2 regiments of spears (20 each)

1 regiment of seaguard (20)

1 small reg of high guard (10 swordmasters)

1 regiment of archers (10)

1 small reg of knights (5)

1 regiment of forest shamblers (think 3 treekin)

1 regiment of sylvan cousins ( 20 dryads)

2 bolt throwers


He was running Kingdom of Men (empire)

general on horse


reg of knights (10)

reg of knights (10)

reg of mounted sergeants (10)

reg of spears (20)

reg of spears(20)

reg of footmen (20) empire foot knights

reg of footment with GWs (20) greatswords

reg of handgunners (20)




He might have had one more foot unit..but I think that was it.


we filled up our sides of the table fairly well. There was a mix of hills, forests and ruins on both sides.


I won't try to give a blow by blow because I just don't remember everything.
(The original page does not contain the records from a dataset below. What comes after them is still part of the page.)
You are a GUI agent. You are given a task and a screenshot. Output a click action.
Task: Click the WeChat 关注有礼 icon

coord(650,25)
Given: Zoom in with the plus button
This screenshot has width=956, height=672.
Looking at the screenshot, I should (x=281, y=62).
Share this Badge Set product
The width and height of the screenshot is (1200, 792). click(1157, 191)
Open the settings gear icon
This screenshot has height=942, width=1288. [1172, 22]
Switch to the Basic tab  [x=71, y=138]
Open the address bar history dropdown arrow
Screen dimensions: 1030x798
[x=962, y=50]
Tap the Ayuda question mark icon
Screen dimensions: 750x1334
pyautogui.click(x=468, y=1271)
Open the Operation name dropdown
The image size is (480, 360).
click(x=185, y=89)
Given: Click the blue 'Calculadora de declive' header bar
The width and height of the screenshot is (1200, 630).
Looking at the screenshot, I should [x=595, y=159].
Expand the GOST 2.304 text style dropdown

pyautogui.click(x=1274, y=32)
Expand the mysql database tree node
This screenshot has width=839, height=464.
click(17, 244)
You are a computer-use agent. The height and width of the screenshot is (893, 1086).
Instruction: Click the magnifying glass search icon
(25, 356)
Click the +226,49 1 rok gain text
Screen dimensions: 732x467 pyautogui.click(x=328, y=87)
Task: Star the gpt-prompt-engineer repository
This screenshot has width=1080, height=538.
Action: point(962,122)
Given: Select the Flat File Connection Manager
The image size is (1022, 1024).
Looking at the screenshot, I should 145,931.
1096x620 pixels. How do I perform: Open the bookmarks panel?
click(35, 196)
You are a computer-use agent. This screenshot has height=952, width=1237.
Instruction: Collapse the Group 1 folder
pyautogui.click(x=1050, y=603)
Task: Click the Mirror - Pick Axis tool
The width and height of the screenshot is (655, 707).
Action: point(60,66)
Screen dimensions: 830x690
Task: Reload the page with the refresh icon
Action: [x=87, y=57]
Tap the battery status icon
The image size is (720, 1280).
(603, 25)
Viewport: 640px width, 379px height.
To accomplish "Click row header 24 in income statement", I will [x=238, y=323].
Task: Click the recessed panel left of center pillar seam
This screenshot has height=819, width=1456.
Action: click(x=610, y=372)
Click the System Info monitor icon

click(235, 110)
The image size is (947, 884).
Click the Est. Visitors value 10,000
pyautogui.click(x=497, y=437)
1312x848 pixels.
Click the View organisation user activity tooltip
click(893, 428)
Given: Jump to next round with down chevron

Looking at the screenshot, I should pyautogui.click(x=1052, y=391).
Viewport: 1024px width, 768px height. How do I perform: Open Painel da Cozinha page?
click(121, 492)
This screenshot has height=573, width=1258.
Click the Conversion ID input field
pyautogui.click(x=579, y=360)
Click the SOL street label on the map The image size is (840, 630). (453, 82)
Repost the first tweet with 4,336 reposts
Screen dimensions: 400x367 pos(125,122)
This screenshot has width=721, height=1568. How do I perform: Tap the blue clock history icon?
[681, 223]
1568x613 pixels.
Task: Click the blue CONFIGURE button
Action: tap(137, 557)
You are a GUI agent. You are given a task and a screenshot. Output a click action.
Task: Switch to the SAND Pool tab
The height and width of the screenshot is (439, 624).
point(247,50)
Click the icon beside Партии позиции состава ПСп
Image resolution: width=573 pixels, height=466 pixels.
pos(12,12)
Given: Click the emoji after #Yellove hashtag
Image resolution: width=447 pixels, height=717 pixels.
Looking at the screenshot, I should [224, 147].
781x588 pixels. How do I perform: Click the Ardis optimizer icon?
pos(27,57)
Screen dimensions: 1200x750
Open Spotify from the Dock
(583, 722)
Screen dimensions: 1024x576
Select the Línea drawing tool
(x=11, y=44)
What I can say though, is that it was a very fun game. At no time was there any hint of blowout or a feeling that you can't do anything. Hitting never got better than 3+, and wounding never got worse than 5+. The turns went fairly quickly due to KoW's system. When it was my turn, only I rolled dice. My opponent didn't have to do anything but give me stats, and that was restricted to a unit's defense and their nerve value.


So when attacking, I rolled based on my unit's attack value and their combat skill (melee or ranged). After those hits were done, I roll damage based on opponent's defense. If damage was done, a nerve test was then taken against them.


We went through a full 6 turn game fairly quickly considering the number of units we had and that we hadn't played in quite a while. I think we made a few mistakes, but not horrible ones.


In the end, my elves won. Completely due to the fact that my dragon stayed on the table. He did a great job of wiping out most of my army. I only had my dragon, my swordmasters, and one unit of spears left. He had his mortar, his priest, and his sergeants.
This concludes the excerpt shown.